Meski mobil telah melaju meninggalkan rumah Brigitha beberapa meter, Brigitha masih belum mendapatkan jawaban dari pertanyaan yang diajukannya sebelumnya pada mamanya.

"Ma, sekarang ngomong deh buruan kita mau kemana, kalau nggak Githa bakal loncat dari mobil nie...," ancam Githa.

"Duhhh..iya..iya sayang. Mama sama papa ada urusan dan harus pergi ke luar kota, dan mama tentu saja gak bisa ngajak kamu karena kamu akan mulai ujian besok, tapi kami tidak bisa biarkan kamu sendirian di rumah makanya kami ajak kamu buat di titipkan...," jelas mamanya.

"Whats...ma Githa bukan anak kecil lagi. Githa gak masalah sendirian di rumah...," ujar Githa.

"Gak papa gimana. Ntar kalau tiba-tiba listrik mati selama papa dan mama gak ada di rumah gimana? Kamu kan takut gelap banget, jadi mama gak bisa ninggalin kamu di rumah sendirian,"

"Ish..mama.nih....terus mama mau nitipin Githa ke siapa?
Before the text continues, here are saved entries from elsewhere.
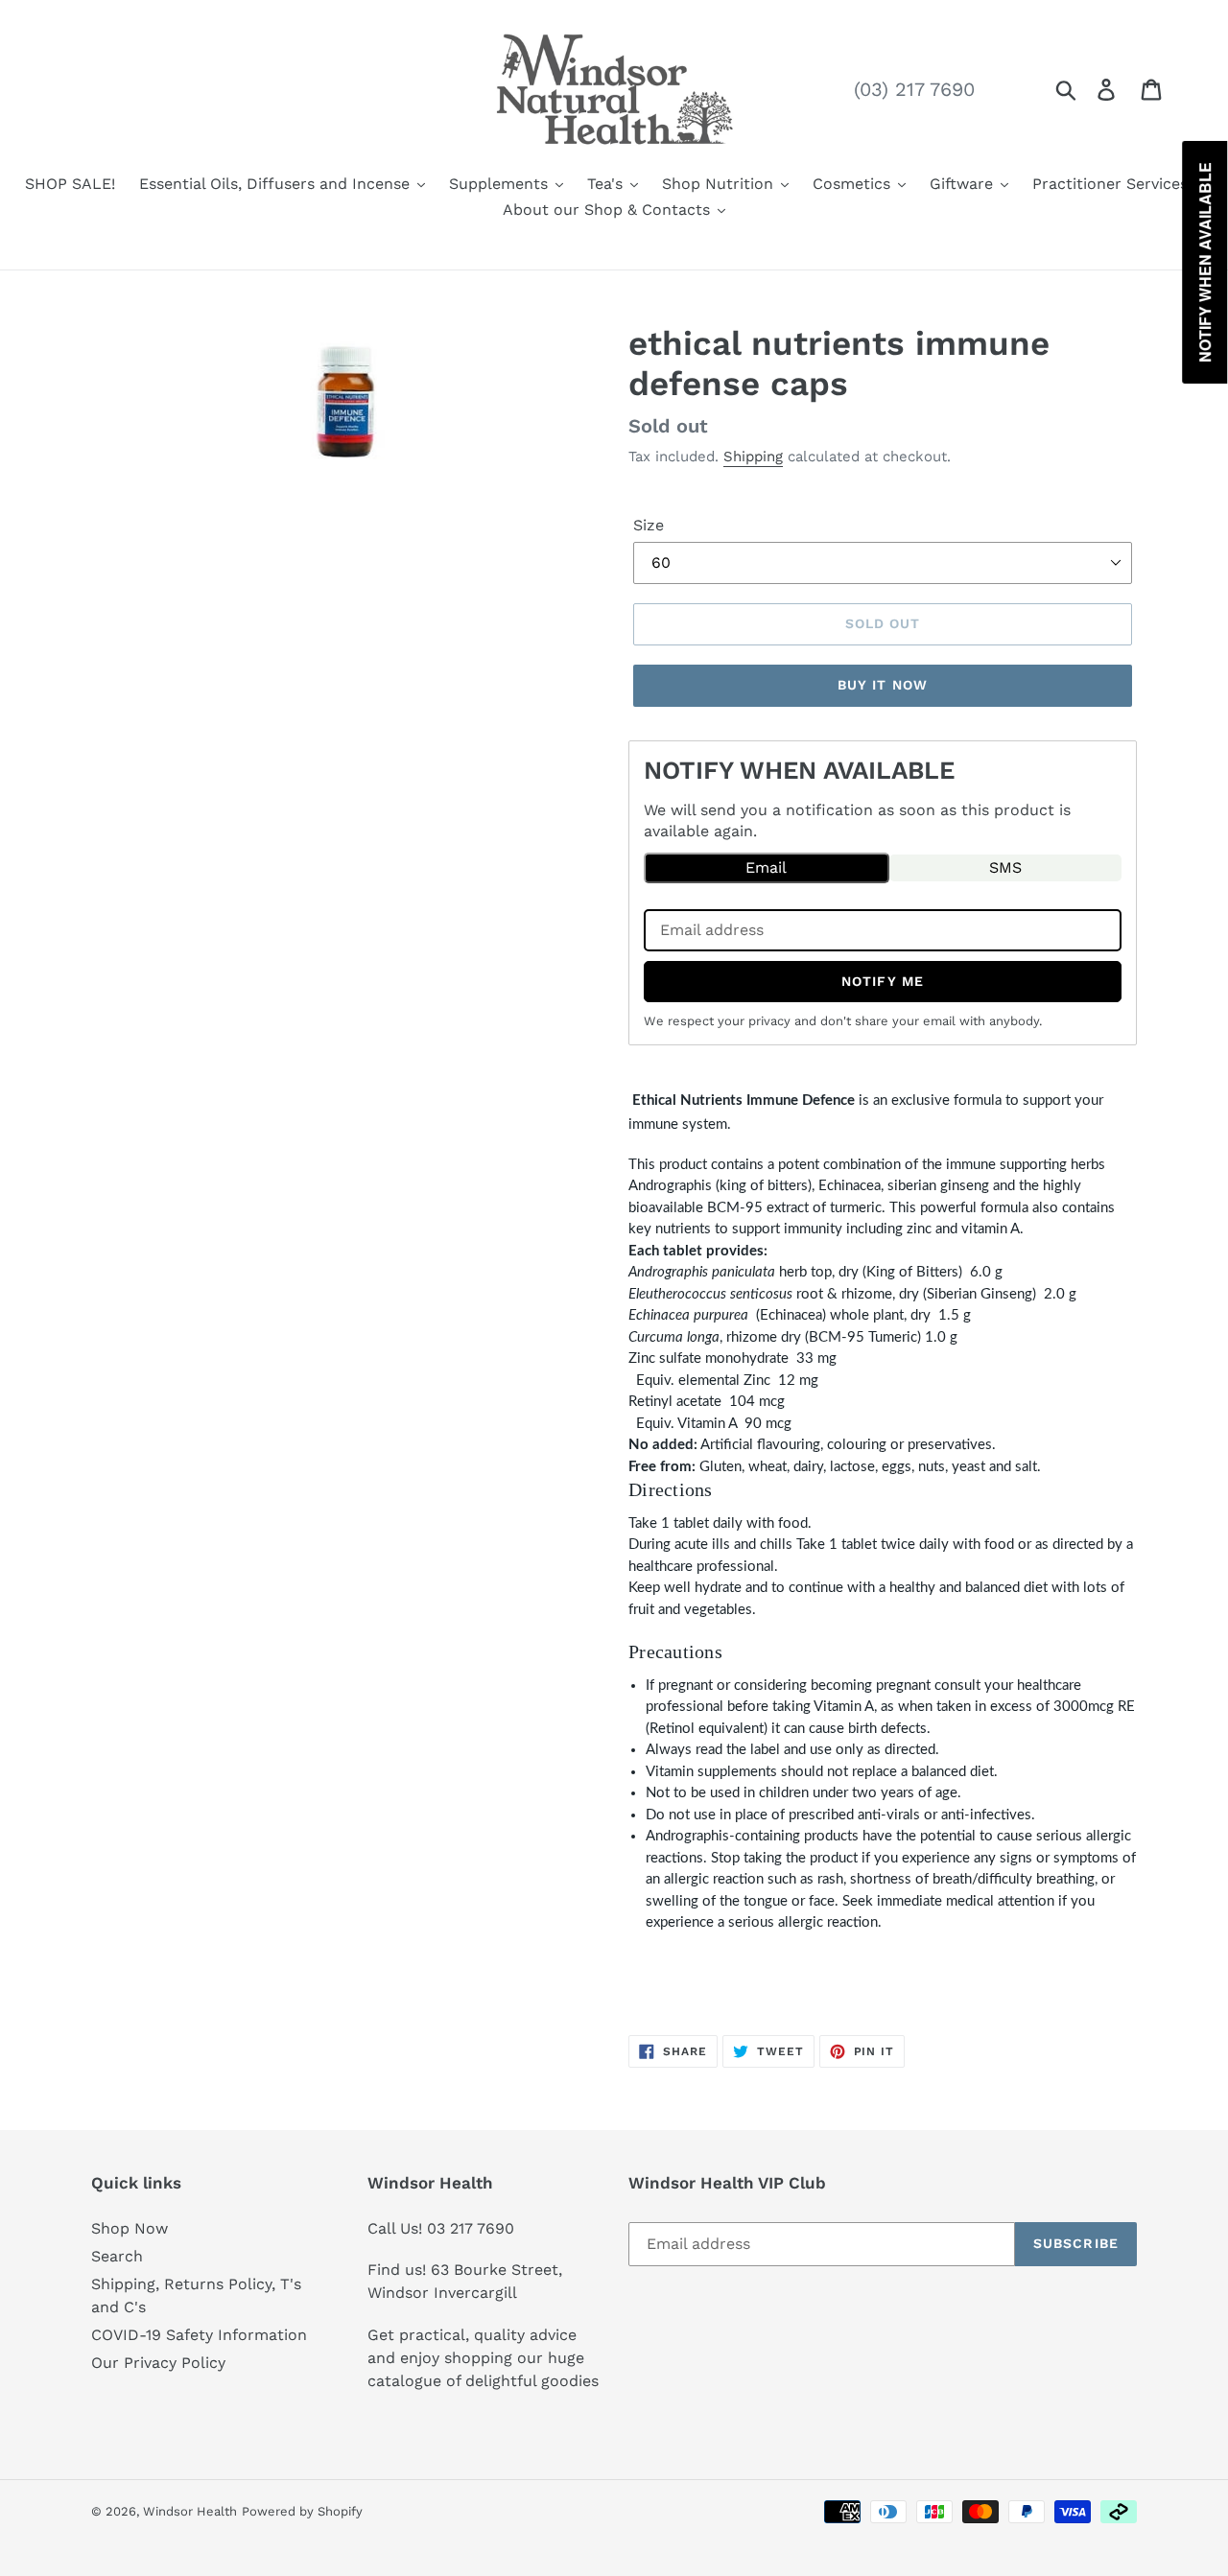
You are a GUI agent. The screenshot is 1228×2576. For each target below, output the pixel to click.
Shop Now (129, 2228)
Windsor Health (190, 2511)
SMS (1005, 867)
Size (648, 525)
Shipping (753, 456)
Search (117, 2256)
Temen mama yang mana?" tanya Githa.

"Ada deh...ayo cepet turun kita udah sampai..." ujar mamanya.
Kemudian mereka pun turun dengan membawa dua buah tas koper yang berisi barang-barang keperluan Githa.

Mereka memasuki lift dan kemudian sampai di sebuah kamar apartemen yang bernomor 17. Mama Githa memencet bel pintu apartemen itu hingga kemudian muncul seorang lelaki di balik pintu itu. Githa yang masih sibuk dengan kopernya tidak begitu memperhatikan ketika mamanya mulai memencet bel itu.

"Hai, nak Fabian....," sapa mamanya pada seorang lelaki yang berdiri di depan pintu itu yang tentu saja membuat tidak hanya lelaki itu yang terkejut melihat siapa yang berada di depan pintu apartemennya, tetapi juga Githa yang sibuk dengan kopernya itu menjadi mengalihkan pandangannya dari kopernya ke wajah lelaki itu ketika dia terkejut mendengar mamanya memanggil nama lelaki itu.